El Franco Lee, state legislator and the first African American elected to county commissioner in Harris County, was born on January 30, 1949, at Saint Elizabeth Hospital in Houston to parents Robert and Selma Lee. When Lee was six, his parents divorced, and his father moved to New York. He was the second youngest of five siblings and grew up in Houston’s Fifth Ward. Lee graduated from Phyllis Wheatley Senior High where he participated on both the track and field and swim teams.
At a young age, Lee wanted to be a civil engineer. He attended San Jacinto College and then transferred to Texas Southern University to pursue a degree in civil technology. Lee also went on to earn post graduate degrees from both Texas Southern University and the University of Houston. He married Ethel Kaye Kingsberry on July 10, 1971. They had two children. After graduation, Lee went to work for an engineering firm in Houston and eventually established his own firm, ESPA Corp.
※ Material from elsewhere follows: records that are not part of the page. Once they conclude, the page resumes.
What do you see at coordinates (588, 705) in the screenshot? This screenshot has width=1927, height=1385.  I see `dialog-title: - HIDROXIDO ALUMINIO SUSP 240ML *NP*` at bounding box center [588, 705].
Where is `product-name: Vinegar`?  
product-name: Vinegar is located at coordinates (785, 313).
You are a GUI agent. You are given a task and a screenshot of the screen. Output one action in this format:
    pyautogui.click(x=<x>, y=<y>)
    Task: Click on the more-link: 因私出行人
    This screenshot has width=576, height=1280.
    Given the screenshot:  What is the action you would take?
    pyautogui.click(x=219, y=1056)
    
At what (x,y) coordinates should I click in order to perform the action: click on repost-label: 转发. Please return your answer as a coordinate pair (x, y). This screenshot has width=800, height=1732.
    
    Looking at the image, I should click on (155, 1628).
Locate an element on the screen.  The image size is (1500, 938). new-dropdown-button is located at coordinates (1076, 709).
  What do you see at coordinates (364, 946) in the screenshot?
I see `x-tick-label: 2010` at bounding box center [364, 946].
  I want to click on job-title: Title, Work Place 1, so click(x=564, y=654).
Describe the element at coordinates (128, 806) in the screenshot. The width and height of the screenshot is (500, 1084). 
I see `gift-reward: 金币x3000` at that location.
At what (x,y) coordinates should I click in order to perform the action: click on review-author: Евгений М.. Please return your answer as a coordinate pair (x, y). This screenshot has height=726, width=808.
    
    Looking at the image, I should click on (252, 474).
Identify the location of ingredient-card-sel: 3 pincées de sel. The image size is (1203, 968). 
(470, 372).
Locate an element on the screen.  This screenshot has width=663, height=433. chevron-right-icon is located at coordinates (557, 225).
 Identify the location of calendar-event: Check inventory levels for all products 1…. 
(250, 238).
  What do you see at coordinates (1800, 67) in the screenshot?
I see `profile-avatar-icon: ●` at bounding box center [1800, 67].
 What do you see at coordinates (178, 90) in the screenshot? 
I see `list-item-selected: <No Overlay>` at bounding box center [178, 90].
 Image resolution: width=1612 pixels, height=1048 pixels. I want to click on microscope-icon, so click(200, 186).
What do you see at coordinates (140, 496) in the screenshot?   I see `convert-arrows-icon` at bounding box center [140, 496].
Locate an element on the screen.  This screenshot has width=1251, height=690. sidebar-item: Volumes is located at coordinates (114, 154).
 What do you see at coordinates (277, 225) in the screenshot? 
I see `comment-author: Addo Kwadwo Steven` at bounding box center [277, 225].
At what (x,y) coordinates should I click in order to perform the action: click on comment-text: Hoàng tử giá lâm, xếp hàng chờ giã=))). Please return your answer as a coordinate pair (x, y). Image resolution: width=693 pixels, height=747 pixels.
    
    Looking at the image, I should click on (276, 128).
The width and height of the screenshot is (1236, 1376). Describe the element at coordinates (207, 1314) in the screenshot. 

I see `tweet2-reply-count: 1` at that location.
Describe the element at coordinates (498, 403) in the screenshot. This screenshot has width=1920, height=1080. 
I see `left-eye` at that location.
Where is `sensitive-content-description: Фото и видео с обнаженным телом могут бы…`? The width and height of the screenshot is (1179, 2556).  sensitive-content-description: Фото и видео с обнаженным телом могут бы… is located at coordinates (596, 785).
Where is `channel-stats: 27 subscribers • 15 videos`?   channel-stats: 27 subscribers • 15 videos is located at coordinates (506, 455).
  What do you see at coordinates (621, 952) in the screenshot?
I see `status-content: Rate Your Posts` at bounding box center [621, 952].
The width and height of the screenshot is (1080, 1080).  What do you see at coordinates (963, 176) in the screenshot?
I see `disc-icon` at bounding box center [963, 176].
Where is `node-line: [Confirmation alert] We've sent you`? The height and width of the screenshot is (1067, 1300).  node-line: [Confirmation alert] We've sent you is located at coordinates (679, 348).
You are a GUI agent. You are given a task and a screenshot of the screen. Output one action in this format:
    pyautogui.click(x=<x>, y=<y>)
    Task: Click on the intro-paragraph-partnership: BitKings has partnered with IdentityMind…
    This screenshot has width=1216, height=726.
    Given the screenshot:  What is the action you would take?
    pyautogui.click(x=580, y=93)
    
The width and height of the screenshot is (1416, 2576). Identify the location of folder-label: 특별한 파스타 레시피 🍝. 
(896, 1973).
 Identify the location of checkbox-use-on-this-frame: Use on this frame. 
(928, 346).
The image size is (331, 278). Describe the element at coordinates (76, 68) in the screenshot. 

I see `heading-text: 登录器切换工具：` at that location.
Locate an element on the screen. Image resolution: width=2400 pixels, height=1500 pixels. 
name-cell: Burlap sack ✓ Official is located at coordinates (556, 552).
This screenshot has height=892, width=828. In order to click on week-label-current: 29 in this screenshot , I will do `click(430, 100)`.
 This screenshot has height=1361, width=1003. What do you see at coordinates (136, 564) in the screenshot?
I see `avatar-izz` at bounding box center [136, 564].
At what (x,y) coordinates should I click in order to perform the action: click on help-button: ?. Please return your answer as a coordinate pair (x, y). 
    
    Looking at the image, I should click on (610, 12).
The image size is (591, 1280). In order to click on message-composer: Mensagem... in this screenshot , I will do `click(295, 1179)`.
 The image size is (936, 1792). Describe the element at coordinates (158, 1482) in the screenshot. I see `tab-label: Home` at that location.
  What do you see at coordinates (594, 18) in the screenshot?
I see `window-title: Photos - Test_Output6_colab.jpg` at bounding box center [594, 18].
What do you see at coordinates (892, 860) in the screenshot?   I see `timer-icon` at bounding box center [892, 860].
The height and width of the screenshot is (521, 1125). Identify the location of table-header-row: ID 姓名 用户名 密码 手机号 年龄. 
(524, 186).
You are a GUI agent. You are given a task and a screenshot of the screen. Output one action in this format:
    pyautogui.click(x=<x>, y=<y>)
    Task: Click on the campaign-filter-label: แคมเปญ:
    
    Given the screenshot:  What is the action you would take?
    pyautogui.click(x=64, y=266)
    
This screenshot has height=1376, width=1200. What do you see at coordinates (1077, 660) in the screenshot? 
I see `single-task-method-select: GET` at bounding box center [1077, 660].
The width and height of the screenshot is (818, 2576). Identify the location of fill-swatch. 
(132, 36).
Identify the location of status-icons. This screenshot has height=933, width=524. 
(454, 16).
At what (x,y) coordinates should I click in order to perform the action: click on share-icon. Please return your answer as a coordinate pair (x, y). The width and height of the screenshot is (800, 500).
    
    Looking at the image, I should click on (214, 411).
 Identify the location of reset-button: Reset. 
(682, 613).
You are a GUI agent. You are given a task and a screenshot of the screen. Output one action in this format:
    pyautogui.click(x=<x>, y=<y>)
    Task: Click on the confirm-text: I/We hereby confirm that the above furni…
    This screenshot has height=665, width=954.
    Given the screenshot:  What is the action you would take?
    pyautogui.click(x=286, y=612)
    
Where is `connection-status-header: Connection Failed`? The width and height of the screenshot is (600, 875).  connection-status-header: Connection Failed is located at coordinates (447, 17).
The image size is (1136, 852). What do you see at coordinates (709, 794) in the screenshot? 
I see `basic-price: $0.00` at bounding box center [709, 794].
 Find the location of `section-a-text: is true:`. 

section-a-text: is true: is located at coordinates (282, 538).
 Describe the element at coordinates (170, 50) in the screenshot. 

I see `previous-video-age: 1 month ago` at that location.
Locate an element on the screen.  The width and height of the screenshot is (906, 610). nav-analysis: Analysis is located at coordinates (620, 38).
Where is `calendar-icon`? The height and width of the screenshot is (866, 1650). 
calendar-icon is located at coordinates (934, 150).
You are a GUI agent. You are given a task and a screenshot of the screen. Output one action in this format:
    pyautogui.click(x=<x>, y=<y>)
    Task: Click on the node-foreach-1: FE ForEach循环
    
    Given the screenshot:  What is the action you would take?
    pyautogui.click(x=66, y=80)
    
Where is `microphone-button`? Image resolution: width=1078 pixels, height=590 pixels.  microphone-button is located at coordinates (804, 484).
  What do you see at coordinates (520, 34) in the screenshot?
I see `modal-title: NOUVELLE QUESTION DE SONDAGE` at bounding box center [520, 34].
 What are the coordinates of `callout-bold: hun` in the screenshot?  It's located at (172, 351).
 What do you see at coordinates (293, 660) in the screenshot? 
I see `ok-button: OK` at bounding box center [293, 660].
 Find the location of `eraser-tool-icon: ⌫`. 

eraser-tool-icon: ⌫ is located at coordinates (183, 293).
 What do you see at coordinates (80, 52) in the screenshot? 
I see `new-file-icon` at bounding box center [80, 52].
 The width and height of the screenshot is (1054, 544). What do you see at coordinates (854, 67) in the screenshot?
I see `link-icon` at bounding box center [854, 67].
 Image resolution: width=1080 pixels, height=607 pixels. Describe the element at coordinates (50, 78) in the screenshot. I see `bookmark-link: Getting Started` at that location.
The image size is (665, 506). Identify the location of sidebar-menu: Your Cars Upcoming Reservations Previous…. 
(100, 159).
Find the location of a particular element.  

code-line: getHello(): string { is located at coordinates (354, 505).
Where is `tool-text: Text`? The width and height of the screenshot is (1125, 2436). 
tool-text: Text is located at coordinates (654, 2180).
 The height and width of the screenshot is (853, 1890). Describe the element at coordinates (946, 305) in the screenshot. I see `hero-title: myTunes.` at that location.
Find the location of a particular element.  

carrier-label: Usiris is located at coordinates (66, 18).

Lee credited his career in politics to a series of events. His older brother, Robert, was involved in non-traditional politics in Chicago and was an activist for the Black Panther Party. Lee was exposed to some of the projects of the party, such as the establishment of free health clinics and free breakfast programs, and became inspired by neighborhood programs that helped disadvantaged youth and seniors. Along with his friend George “Mickey” Leland, Lee went to doctors and medical students at Baylor College of Medicine in Houston to pitch the formation of a free health clinic. This partnership also influenced Lee’s involvement with politics. Lee, a Democrat, began grassroots campaigning efforts for Mickey Leland’s 1972 campaign as a hobby, with no interest in getting involved with politics himself.
After much persuasion, Lee ran for and won the office of Texas State Representative for District 88 in 1978. The seat had been vacated by Leland, who had won election to the U.S. House of Representatives. Lee served from 1979 to 1985 in the Sixty-sixth through Sixty-eighth Texas legislatures. During his tenure he served on a number of committees, including Business and Industry, Intergovernmental Affairs, Environmental Affairs, and Elections (in which he served as chair).
After his service in the Texas Legislature, Lee ran for the open Harris County commissioner’s seat in 1984. He won and was the first African American elected to county commissioner in Harris County and was the youngest person on the county court by twenty years.
As county commissioner for Precinct No. 1, which stretches from downtown Houston to southeast Harris County, Lee created a host of community programs and facilities that served inner-city residents, with a focus on youth and senior citizens, and strived to revitalize the community. One of his most popular programs was the “Street Olympics”—a summer program in which youth across the county competed in common games and activities such as marbles, kickball, hopscotch, basketball, and more. The repurposing and revitalization of parks was also a huge part of Lee’s career. In 1986 Lee named Challenger Seven Memorial Park to honor the seven astronauts who perished in the Challenger space shuttle explosion. Hall Road Park was revitalized and renamed El Franco Lee Park in 1990. He also led efforts for the George “Mickey” Leland Memorial Park, which was dedicated in 2000. In 1992 the Harris County Aquatics Program (HCAP) was created and was given a state-of-the-art aquatic facility in 2009. Also in 2009 the El Franco Lee Health Center opened as a part of the Harris County Hospital District.
Lee, a Catholic, served as county commissioner for Precinct No. 1 for more than thirty years and was a Fifth Ward resident for his entire life. El Franco Lee died of a heart attack on January 3, 2016. He was sixty-six years old. He is survived by his wife Ethel Kaye and children, Franchelle and El Franco, Jr. A funeral Mass was held at Holy Rosary Catholic Church, followed by a private burial service.